> SHORT TASK
Reproduce the stretch of items from the line containing "This screenshot has width=894, height=311." through the end of the items, keeping every line as it stands. Leave the pictures out of your answer.

[Screen-element location items]
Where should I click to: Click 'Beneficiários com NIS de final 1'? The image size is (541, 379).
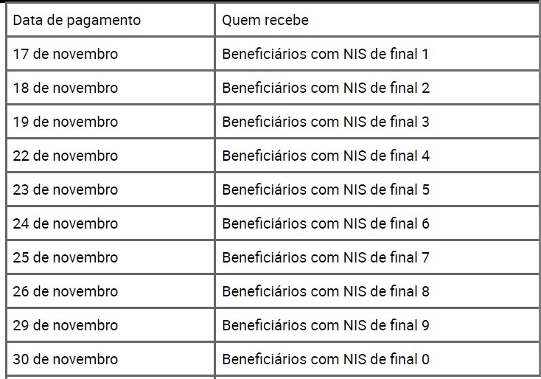[x=325, y=54]
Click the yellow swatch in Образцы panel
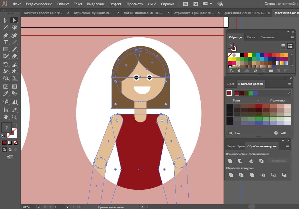This screenshot has width=299, height=209. [250, 55]
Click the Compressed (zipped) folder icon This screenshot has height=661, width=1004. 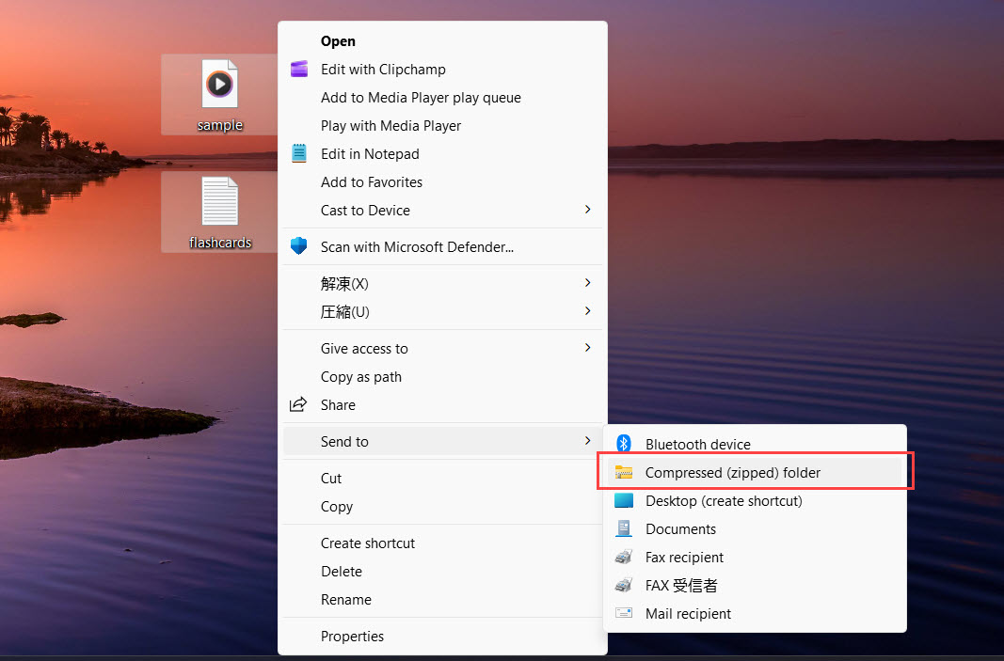tap(623, 472)
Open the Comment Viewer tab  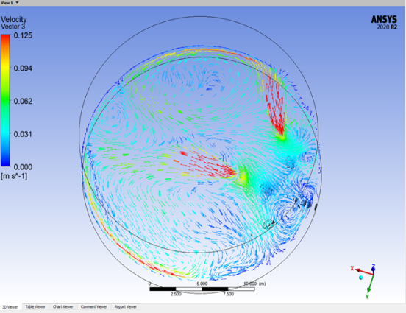click(x=93, y=307)
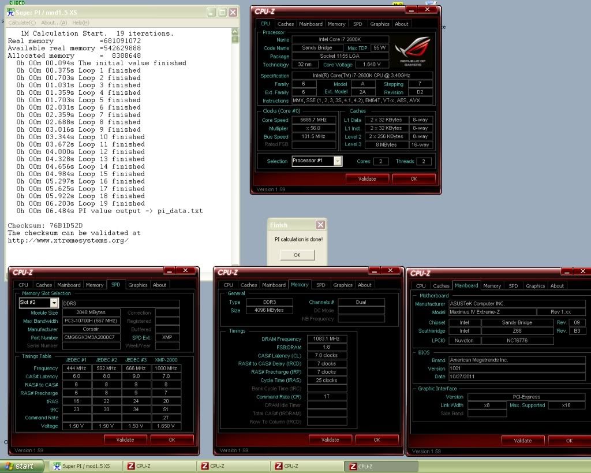Viewport: 591px width, 473px height.
Task: Open the About... menu in Super PI
Action: pos(54,23)
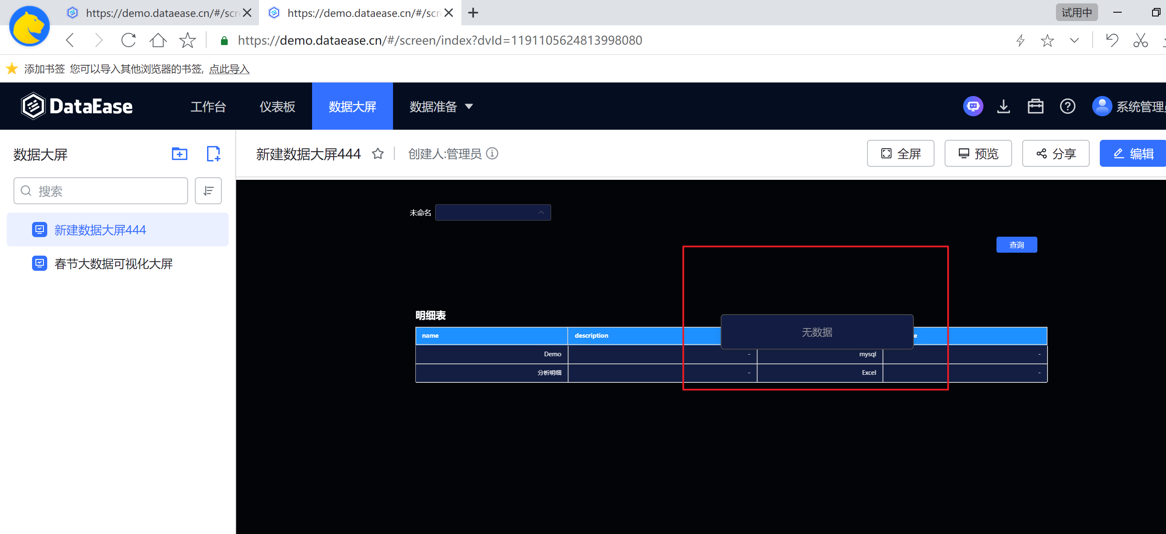Click the new data screen icon
The height and width of the screenshot is (534, 1166).
tap(213, 154)
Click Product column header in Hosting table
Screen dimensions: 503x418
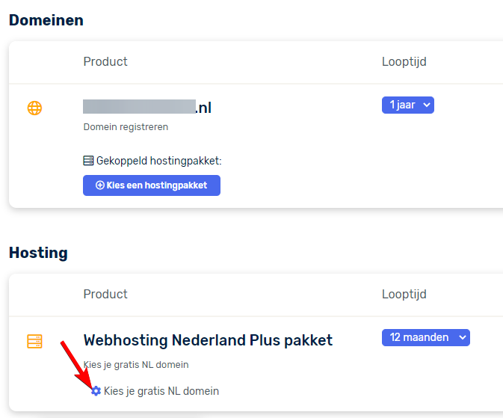pos(105,294)
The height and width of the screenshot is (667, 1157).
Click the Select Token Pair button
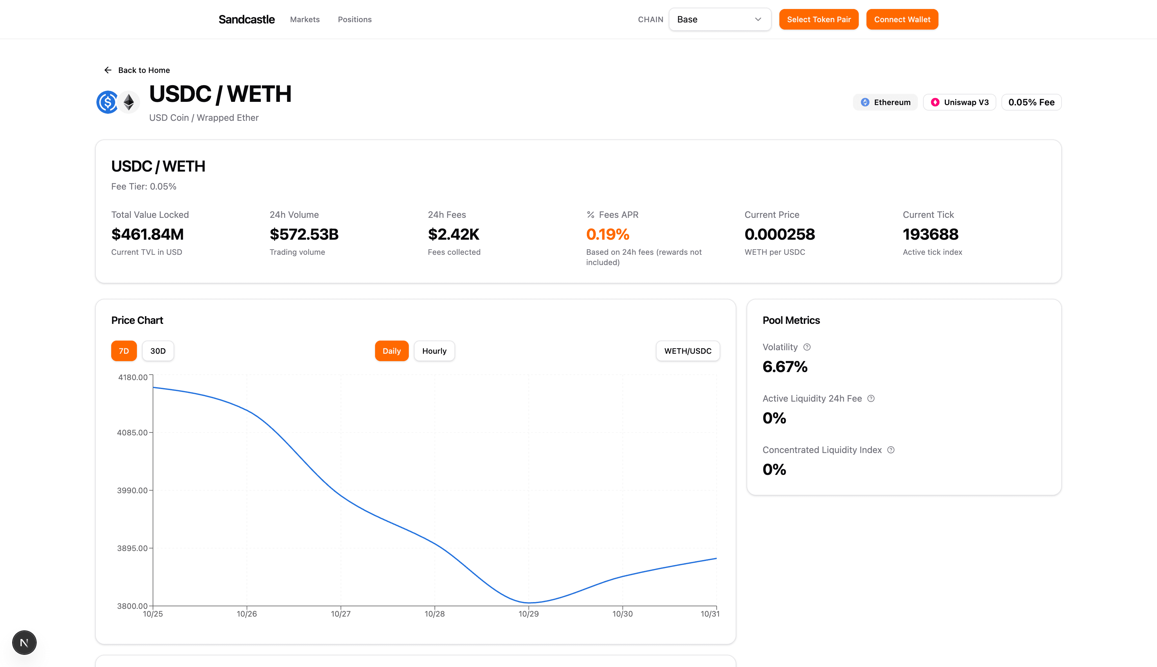818,19
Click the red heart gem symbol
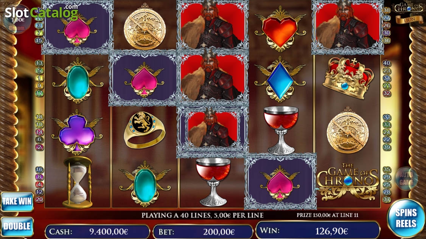Image resolution: width=426 pixels, height=239 pixels. (280, 29)
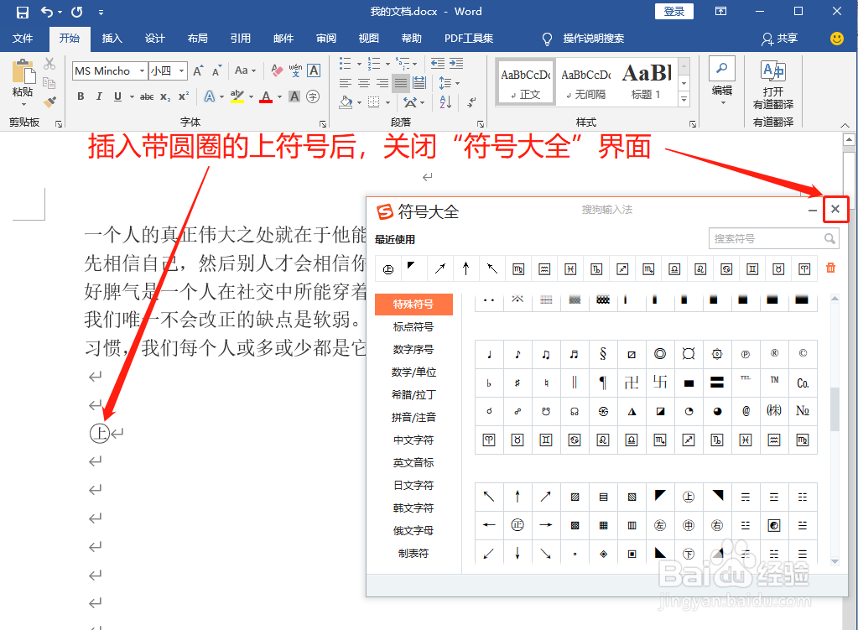Click the Clear All Formatting icon
This screenshot has height=630, width=858.
point(275,70)
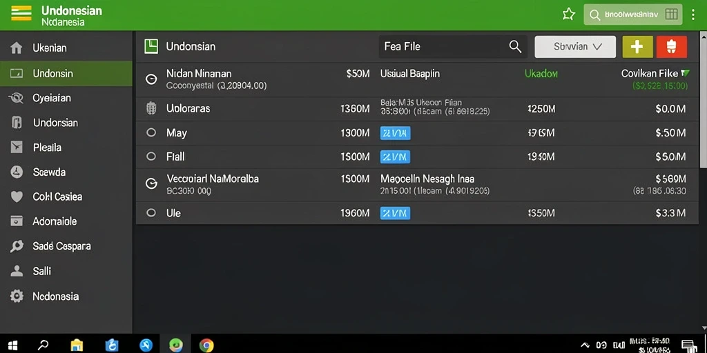Click the green square icon beside Undonsian title
Viewport: 707px width, 353px height.
click(151, 46)
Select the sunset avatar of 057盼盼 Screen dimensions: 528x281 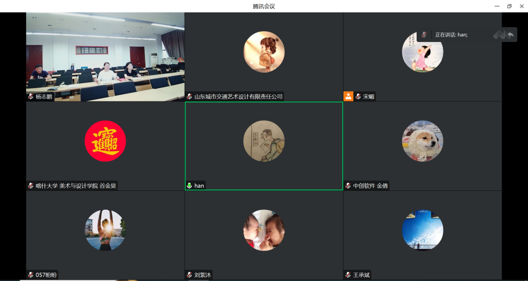click(105, 230)
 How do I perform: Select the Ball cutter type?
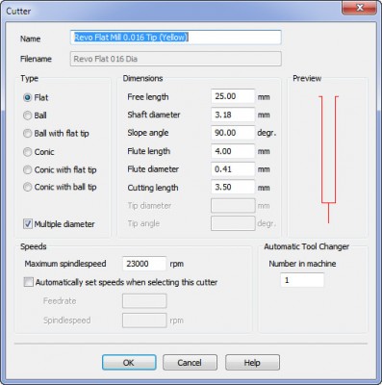28,116
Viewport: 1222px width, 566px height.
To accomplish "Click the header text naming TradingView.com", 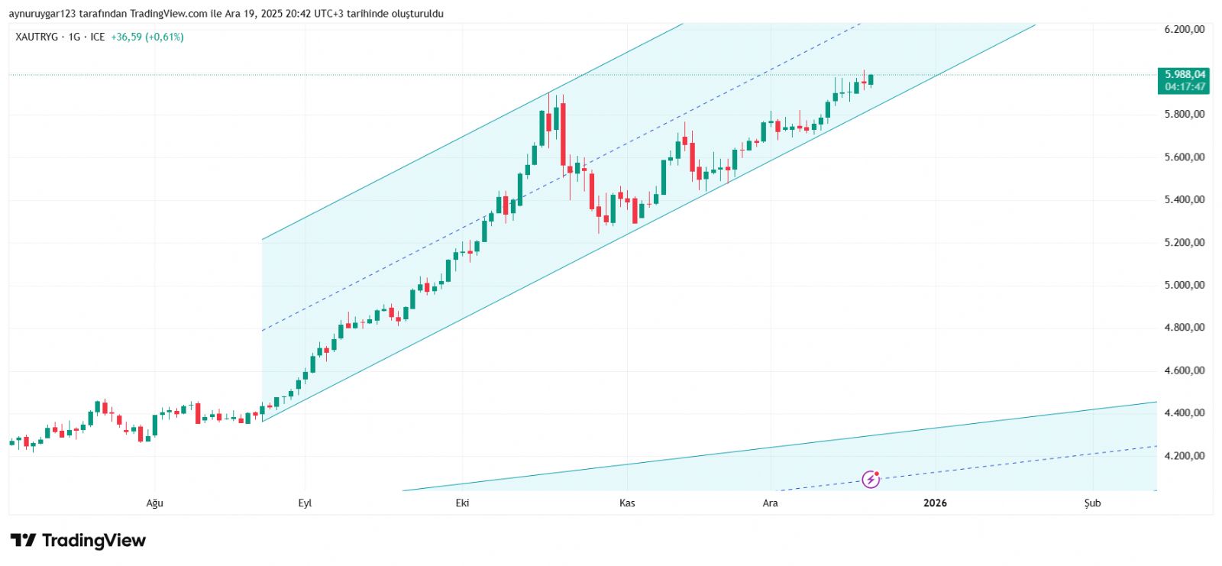I will coord(168,14).
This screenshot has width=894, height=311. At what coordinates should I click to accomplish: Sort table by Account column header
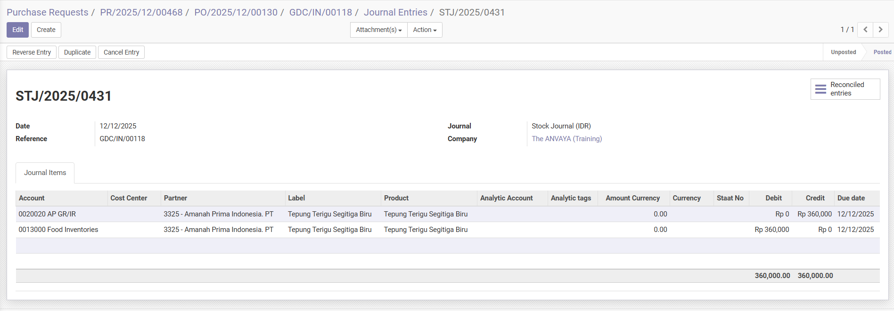click(x=32, y=198)
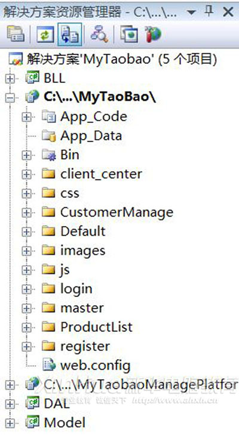
Task: Select the App_Data folder icon
Action: click(x=49, y=136)
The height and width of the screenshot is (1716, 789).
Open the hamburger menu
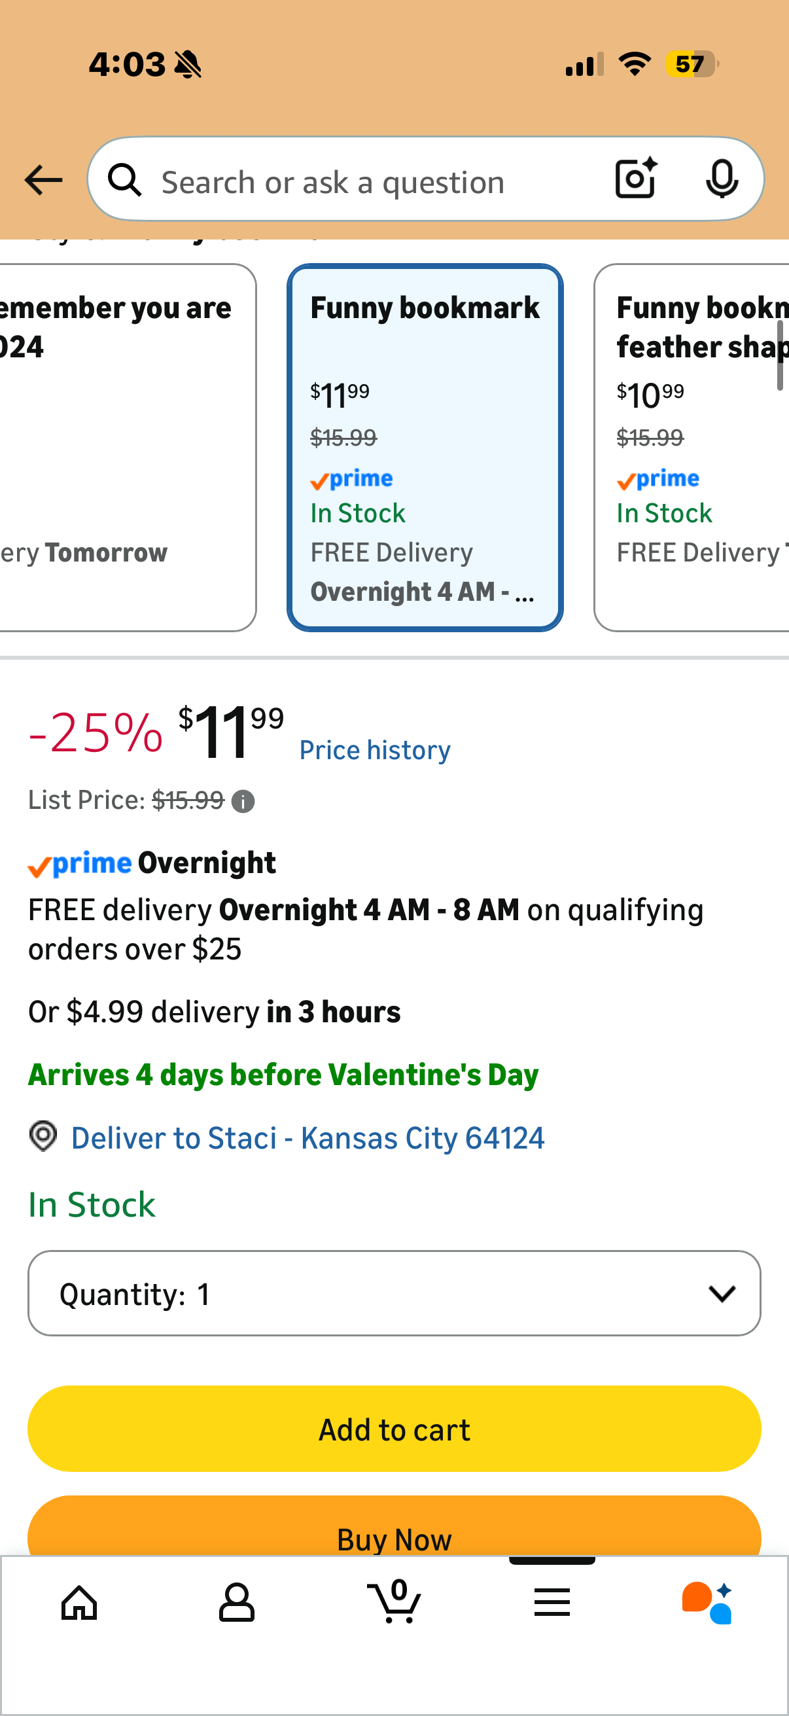click(x=552, y=1603)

> SOLUTION TO THIS PROBLEM
This screenshot has width=894, height=311. At what coordinates should I click to accomplish: Sort table by Account column header
click(x=32, y=198)
Task: Select the App_Data folder icon
Action: click(x=49, y=136)
The height and width of the screenshot is (1716, 789).
Open the hamburger menu
click(x=552, y=1603)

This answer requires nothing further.